▶ [OBJECTIF VISÉ] Transcrivez en CSV à deux colonnes, `consigne` et `reponse`, les lignes allant de celle qui contient « The width and height of the screenshot is (754, 625). » jusqu'à la dernière incluse. Produisez une ligne CSV par demande, chaque valeur dans un seul champ entre guillemets, avec les sauts de ligne remplacés par des espaces, sans les images.

▶ [DONNÉES À TRAITER]
%%

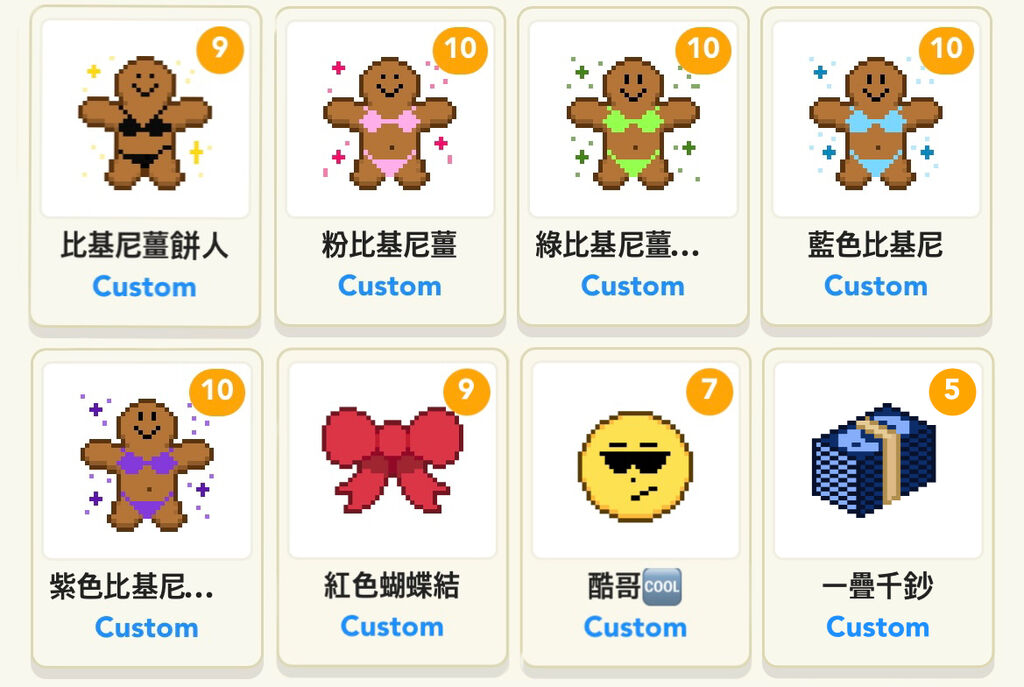The width and height of the screenshot is (1024, 687).
Task: Select the green bikini gingerbread man image
Action: [x=633, y=123]
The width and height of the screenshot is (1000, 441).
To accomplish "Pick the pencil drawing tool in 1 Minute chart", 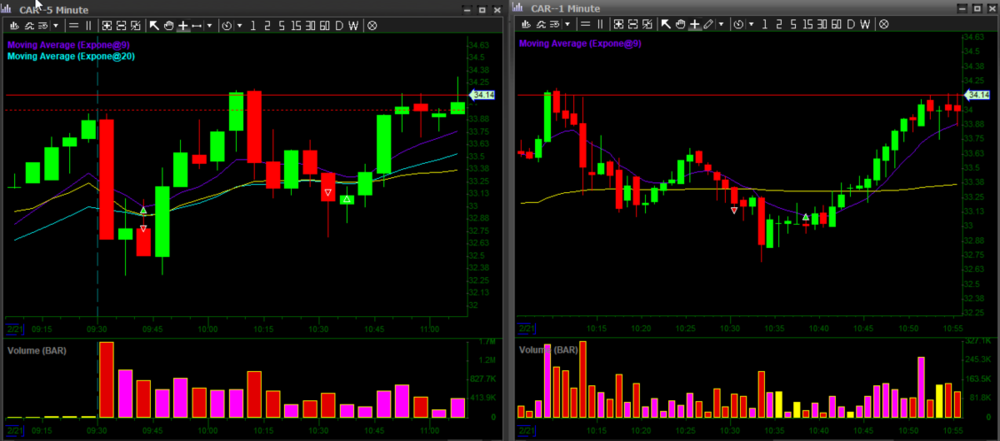I will (708, 25).
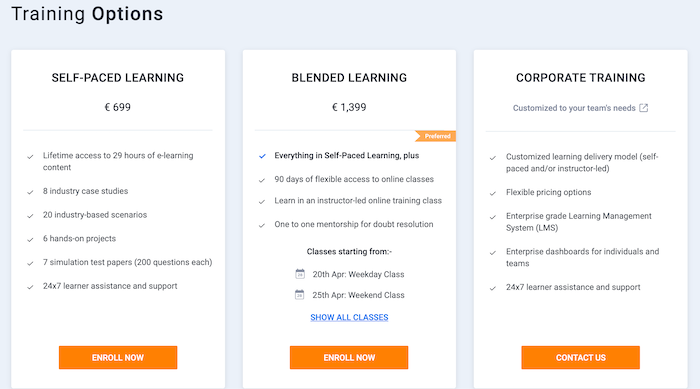Open the Show All Classes link
Viewport: 700px width, 389px height.
click(349, 317)
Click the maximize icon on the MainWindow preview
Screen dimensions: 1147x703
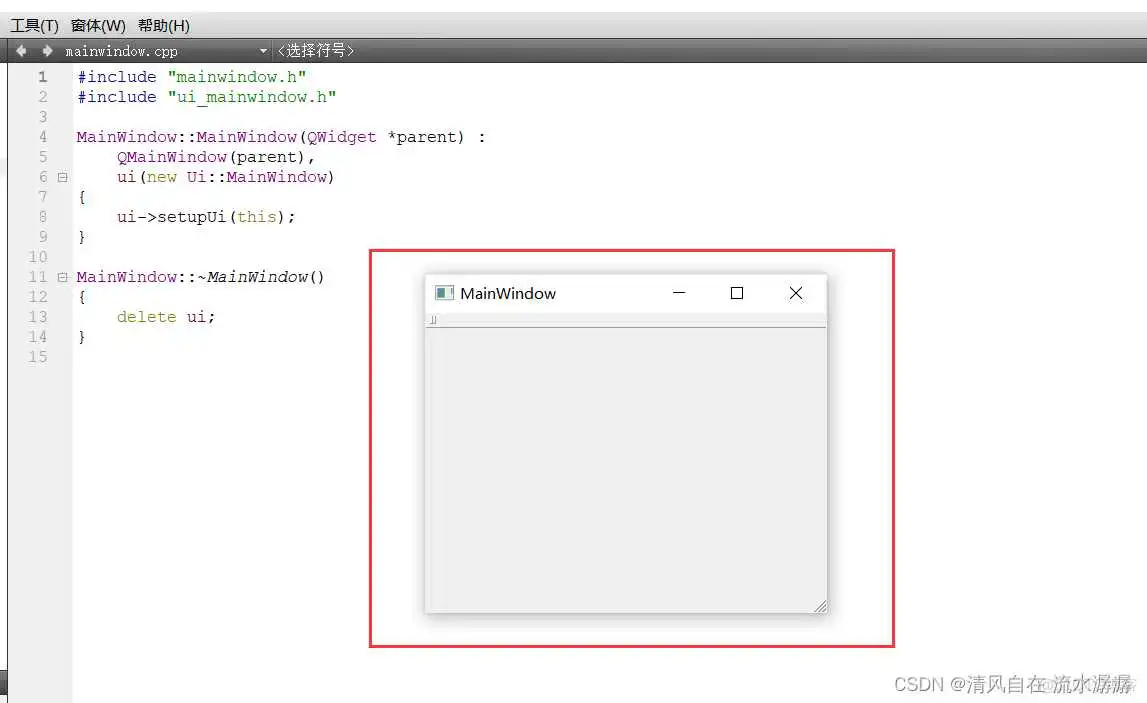coord(737,293)
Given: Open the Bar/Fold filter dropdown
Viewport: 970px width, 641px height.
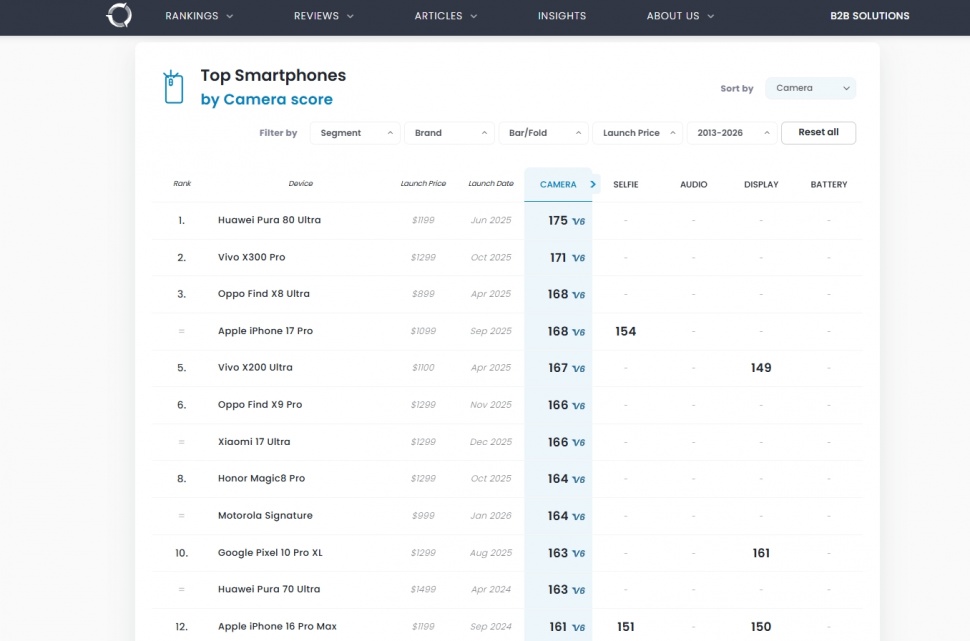Looking at the screenshot, I should pyautogui.click(x=542, y=133).
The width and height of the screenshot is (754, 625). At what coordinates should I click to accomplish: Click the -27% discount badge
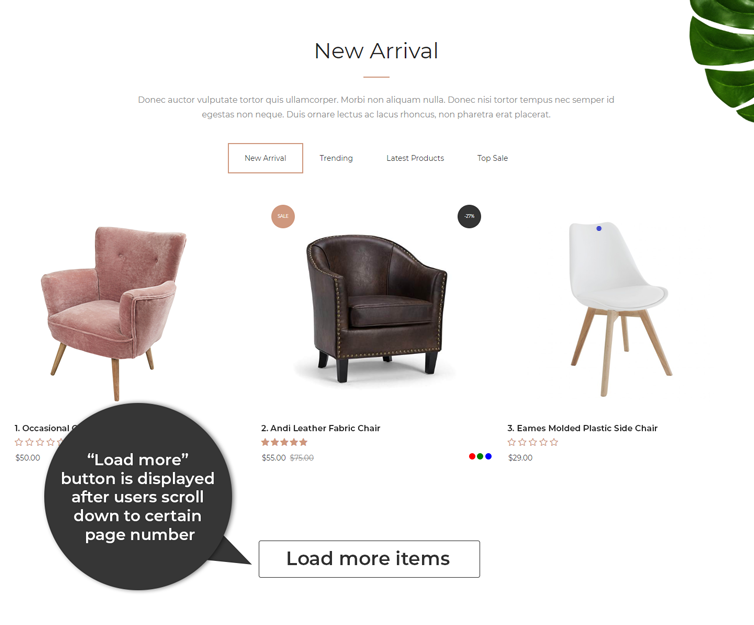[x=469, y=216]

%%

▶ [CORRIGÉ]
consigne,reponse
"The width and height of the screenshot is (754, 625). At what coordinates should I click to accomplish: Click the -27% discount badge","[x=469, y=216]"